Vengano i membri del comitato tecnico scientifico in classe a costringere i bambini di sei –sette anni a portare la mascherina”. La decisione degli scienziati, presa nel tardo pomeriggio di oggi di confermare la mascherina per tutti gli studenti sopra i sei anni qualora non fosse possibile assicurare il distanziamento interpersonale, non piace ai genitori, ai pedagogisti e nemmeno ai dirigenti scolastici. Nonostante si tratti al momento di una ipotesi, che il governo dovrà ancora vagliare e – nel caso – confermare.

Gli unici ad applaudire al Cts sono gli studenti delle scuole superiori. A storcere il naso di fronte al comunicato diffuso dagli scienziati è soprattutto il presidente dell’Associazione nazionale presidi, Antonello Giannelli, che nei giorni scorsi aveva sollevato la questione della responsabilità penale dei capi d’istituto in presenza di eventuali casi di contagio.

Il Cts in due righe ha chiarito che “le preoccupazioni dei dirigenti scolastici per eventuali responsabilità non hanno motivo d’esistere in base a quanto previsto dalla Legge 40 del 5 giugno 2020”. Parole rispedite al mittente da Giannelli: “Non riteniamo sufficiente quanto previsto dal decreto-legge 23/2020, convertito con modificazioni dalla Legge 40/2020. Tale innovazione riguarda esclusivamente la responsabilità civilistica di cui all’articolo 2087 del Codice civile ed è sicuramente apprezzabile ma, più di tutto, ci preme la revisione del profilo di responsabilità penale datoriale che incombe sui dirigenti scolastici, come da noi segnalato più volte, già da prima dell’insorgenza della pandemia”.

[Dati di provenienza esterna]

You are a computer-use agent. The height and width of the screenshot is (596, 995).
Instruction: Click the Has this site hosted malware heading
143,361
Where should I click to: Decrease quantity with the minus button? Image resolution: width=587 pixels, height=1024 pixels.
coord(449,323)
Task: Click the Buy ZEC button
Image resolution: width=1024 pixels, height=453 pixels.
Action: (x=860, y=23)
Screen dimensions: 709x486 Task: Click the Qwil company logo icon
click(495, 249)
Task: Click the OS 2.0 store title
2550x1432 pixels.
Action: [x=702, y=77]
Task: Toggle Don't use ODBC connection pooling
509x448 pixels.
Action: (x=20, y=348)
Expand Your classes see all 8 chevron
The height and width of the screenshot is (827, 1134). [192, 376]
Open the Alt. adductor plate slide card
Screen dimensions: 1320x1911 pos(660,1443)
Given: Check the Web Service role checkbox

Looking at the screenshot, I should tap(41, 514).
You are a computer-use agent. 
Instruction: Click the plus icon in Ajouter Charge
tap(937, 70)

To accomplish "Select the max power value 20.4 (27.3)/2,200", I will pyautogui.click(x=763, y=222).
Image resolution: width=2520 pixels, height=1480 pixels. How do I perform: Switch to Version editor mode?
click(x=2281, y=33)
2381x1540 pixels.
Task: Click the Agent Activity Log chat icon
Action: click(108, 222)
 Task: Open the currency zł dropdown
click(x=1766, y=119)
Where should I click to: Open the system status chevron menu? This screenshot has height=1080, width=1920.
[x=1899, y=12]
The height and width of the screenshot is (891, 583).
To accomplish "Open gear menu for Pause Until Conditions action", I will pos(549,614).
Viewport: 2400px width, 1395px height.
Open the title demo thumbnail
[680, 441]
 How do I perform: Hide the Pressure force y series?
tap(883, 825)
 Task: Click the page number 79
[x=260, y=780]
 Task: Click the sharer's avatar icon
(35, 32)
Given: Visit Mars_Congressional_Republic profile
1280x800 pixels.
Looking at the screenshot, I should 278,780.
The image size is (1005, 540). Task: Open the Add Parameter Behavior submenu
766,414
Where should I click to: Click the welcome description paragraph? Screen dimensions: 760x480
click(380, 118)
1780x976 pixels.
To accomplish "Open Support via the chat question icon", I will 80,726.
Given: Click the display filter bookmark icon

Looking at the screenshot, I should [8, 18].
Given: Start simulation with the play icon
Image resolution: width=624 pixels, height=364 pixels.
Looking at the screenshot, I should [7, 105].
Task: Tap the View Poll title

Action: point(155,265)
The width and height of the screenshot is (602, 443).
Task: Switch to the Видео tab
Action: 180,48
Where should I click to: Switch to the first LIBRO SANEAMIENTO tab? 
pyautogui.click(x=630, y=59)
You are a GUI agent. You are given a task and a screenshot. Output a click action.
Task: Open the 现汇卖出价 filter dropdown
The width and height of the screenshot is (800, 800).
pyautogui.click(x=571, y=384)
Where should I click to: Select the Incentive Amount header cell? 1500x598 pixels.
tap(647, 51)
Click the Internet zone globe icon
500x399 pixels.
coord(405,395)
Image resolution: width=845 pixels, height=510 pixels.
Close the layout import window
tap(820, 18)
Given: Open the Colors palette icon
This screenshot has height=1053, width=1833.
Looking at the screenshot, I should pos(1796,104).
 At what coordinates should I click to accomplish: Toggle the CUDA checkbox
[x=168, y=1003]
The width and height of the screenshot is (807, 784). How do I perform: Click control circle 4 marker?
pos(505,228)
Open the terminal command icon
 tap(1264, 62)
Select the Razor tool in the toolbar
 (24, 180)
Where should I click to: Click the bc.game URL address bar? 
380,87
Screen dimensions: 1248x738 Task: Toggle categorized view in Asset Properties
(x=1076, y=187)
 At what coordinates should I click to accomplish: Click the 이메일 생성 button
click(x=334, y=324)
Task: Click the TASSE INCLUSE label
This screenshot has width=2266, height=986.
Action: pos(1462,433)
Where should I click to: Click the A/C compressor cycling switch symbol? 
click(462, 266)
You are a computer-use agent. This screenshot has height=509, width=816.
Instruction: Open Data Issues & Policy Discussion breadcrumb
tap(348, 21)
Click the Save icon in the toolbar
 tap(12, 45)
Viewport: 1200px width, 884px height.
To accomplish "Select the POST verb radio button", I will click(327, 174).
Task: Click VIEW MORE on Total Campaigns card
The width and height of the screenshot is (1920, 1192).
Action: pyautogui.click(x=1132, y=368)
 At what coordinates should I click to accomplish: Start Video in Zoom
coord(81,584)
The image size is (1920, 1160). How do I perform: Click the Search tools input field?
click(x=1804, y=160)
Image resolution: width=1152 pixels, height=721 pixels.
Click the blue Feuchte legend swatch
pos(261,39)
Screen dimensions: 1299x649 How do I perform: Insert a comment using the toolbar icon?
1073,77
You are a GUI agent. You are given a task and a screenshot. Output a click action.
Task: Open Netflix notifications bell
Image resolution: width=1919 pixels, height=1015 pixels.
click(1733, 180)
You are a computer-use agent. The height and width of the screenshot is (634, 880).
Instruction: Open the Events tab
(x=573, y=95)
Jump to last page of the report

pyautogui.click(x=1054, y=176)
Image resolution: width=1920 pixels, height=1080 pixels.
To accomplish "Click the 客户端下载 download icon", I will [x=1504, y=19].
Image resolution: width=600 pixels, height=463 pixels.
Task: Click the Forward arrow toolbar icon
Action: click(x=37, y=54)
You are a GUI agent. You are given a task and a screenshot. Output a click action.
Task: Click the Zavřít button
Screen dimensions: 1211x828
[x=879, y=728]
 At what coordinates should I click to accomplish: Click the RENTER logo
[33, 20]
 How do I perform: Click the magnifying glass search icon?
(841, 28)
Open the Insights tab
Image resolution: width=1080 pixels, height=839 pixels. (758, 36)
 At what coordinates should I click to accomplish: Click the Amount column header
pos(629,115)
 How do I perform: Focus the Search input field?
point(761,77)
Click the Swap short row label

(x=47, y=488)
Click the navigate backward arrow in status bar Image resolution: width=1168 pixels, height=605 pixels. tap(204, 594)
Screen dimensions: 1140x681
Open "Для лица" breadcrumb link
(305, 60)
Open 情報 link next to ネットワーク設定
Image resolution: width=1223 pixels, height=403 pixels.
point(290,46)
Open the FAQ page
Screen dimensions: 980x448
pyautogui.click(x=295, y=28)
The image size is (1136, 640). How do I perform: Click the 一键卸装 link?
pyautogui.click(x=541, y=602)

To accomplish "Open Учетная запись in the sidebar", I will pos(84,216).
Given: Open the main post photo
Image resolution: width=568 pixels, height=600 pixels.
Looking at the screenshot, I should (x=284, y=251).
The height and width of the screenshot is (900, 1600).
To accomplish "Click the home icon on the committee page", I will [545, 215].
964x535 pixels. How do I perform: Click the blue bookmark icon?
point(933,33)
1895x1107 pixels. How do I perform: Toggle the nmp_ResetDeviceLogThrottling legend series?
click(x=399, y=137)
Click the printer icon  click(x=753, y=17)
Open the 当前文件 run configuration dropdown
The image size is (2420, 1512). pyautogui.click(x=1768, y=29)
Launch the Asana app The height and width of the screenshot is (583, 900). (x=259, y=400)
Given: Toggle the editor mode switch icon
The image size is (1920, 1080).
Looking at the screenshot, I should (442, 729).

Ancora più esplicito il presidente della sezione Anp di Roma e del Lazio Mario Rusconi: “Essendo un Paese facile alla querela temiamo che di fronte al primo ragazzo contagiato possiamo passare per untori. Se un preside ha seguito e applicato tutte le indicazioni che ha potuto mettere in atto, qualsiasi cosa accada la magistratura non dovrebbe attivare un’azione giudiziaria nei suoi confronti”. Rusconi non nasconde le critiche nemmeno rispetto all’uso delle mascherine: “In prima e seconda elementare se un bambino se la toglie che fai? Gli metti la nota? Il compito più delicato l’avranno gli insegnanti ma di loro nessuno parla”.

La questione dei dispositivi di protezione manda su tutte le furie il pedagogista Daniele Novara: “Nel Cts non c’era un solo esperto di infanzia. Ci siamo affidati ad un medico che ha fatto carriera nella Protezione civile. Il sistema medico sanitario invece di aiutare la scuola a riaprire nel miglior modo possibile, continua a mettere ostacoli attraverso prescrizioni ingestibili e insostenibili. Provare la temperatura poteva servire ma la mascherina per sei ore è una tortura. Questa è retorica sanitaria, non ha più a che fare con la realtà. Ritorna il fantasma dei bambini untori che stermineranno i poveri nonni. E’ una litania inutile”.

A criticare la scelta di imporre la mascherina anche da seduti laddove non vi sia il famoso metro di distanza è anche Angela Nava, coordinatrice dei “Genitori Democratici”: “Basta stare mezz’ora con un bambino di sei anni per capire cosa si può fare e cosa no. La grande paura è che in Italia nasca una rinnovata sfiducia nella scuola pubblica. Serpeggia tra i genitori l’idea di abbandonare la scuola pubblica per ricorrere all’home schooling o altre forme di educazione”. Angela Nava punta gli occhi anche sul tema della refezione scolastica. Il Cts ha ribadito oggi che il “lunch box” deve rappresentare “una misura da attuarsi qualora le modalità di fruizione tradizionali non permettano di rispettare i criteri citati” ovvero il metro di distanza: “Molti dovranno ricorrere al lunch box ma il prodotto che esce dal lunch box è molto lontano dall’educazione alimentare; è precotto, spesso freddo”.